The North Side-based Birchmere, in fact, is named after the Sewickley Heights estate of his father-in-law, the former Allegheny Technologies chairman Richard Simmons. Birchmere is well-known for its success as an investor in FreeMarkets, a tech success story of the '90s that went on to be bought by California-based Ariba.

Meakem and his wife bought their first house in the Sewickley area in 1998. "How many places can you live in a house where you can actually walk to things?" he said.

In 2002, Meakem decided he would abandon his village digs for a new estate home in Edgeworth, raising the eyebrows of some local townsfolk and historic preservationists.

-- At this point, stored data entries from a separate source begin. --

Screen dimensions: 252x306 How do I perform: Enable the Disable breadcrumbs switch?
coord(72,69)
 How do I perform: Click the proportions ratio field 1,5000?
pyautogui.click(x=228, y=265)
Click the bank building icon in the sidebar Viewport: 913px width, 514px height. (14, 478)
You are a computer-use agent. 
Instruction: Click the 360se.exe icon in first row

It's the stuff of a sudsy soap drama -- to the chagrin of the old guard, new-money businessman thumbs his nose at the local establishment by tearing down a pre-Civil War house built by one of the Sewickley Valley's founding families to replace it with something new.

The new home nevertheless is in 18th century Georgian style, and promises to have hints of George Washington's Mt. Vernon estate when it's finished sometime late next year. Meakem said the original home on his new estate, the Thomas Leet Shields house, would have cost too much to renovate.

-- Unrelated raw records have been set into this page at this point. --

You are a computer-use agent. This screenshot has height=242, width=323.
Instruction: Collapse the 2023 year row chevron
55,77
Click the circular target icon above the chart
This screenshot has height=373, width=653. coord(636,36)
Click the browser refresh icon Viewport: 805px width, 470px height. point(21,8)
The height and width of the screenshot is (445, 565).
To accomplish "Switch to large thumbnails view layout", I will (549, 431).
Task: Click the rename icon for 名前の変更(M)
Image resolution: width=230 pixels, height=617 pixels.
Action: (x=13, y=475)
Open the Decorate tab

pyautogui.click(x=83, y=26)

Still, the townspeople cringed -- and maybe that's what draws Meakem and his tech brethren to flock to Sewickley (pronounced by natives with two syllables, not three.) Unabashed American dream chasing, status climbing, maybe even a little bit of elitism. Hungry business people craving status, pleasuring in their connections, trading up.

Or, it could just mean that tech has grown up.

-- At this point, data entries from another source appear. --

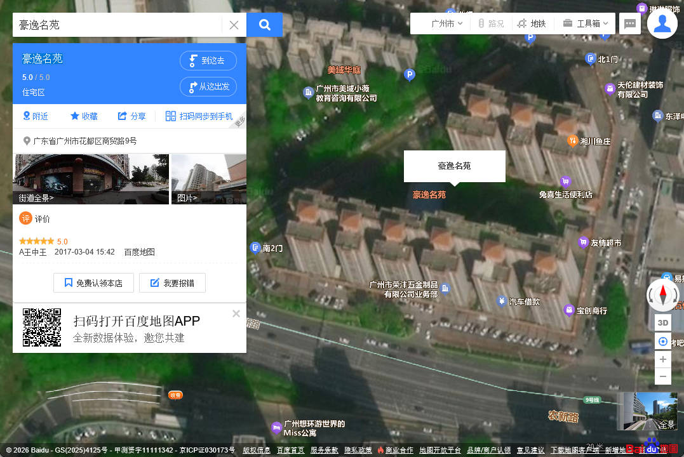Image resolution: width=684 pixels, height=457 pixels.
Task: Clear the search box text
Action: pyautogui.click(x=234, y=25)
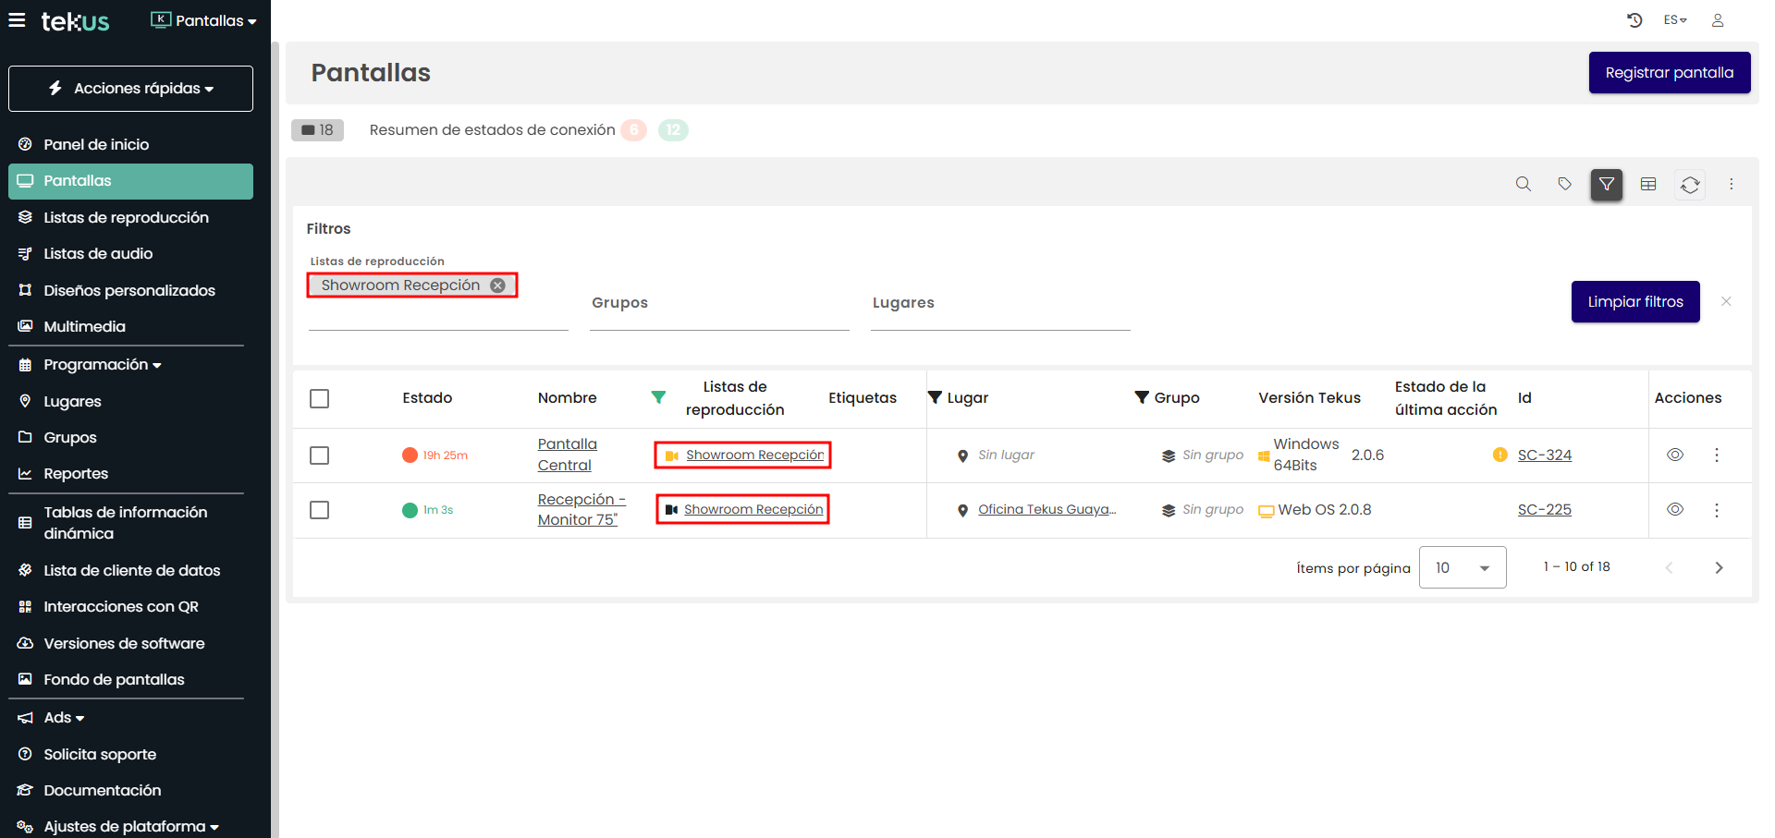Click the search magnifier icon in toolbar
The width and height of the screenshot is (1775, 838).
(1523, 185)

The gilded, go-go '90s are done, and with it has gone the image of the typical tech type, shaggy haired, jeans-clad 20-something with nothing but raw ambition and time.

If they weathered the dot.bust in 2001, they have something to show for it, not only experience, and a stash of cash and stocks, but more than likely, a wife and kids. Gone are the hard-charging days of pulling all-nighters and cashing in a few months later.

Touting it as a diverse community where there's a culture of acceptance of new ideas, tech residents say Sewickley is far removed from the exclusive elite conclave of weekend and summer homes for wealthy old families.

"It's not a staid old-money community," said one Sewickleyite who declined to be named and counts among her friends several tech executives and investors. "There are staid old money people there, but there's also an amazing number of active professionals who put their pants on and raise their kids like everyone else," she said.

The Quaker Valley school district, she added, has more economically disadvantaged students than Mt. Lebanon.

Indeed it does. Nearly 11 percent of Quaker Valley's students are classified as low-income -- they qualify for free or reduced-rate lunches or come from homes where the income is below the poverty line. In Mt. Lebanon, the figure is 2.2 percent.

It also houses a greater portion of minorities than its South Hills counterpart and is less affluent, too. Sewickley is 88 percent white compared with Mt. Lebanon's 96 percent, and Mt. Lebanon's median household income is $60,783 vs. $38,598 in the village of Sewickley.

Still, the image holds, and a Sewickley address symbolizes a semblance of arrival. As one technology consultant said, "I think people want to be a part of the establishment here."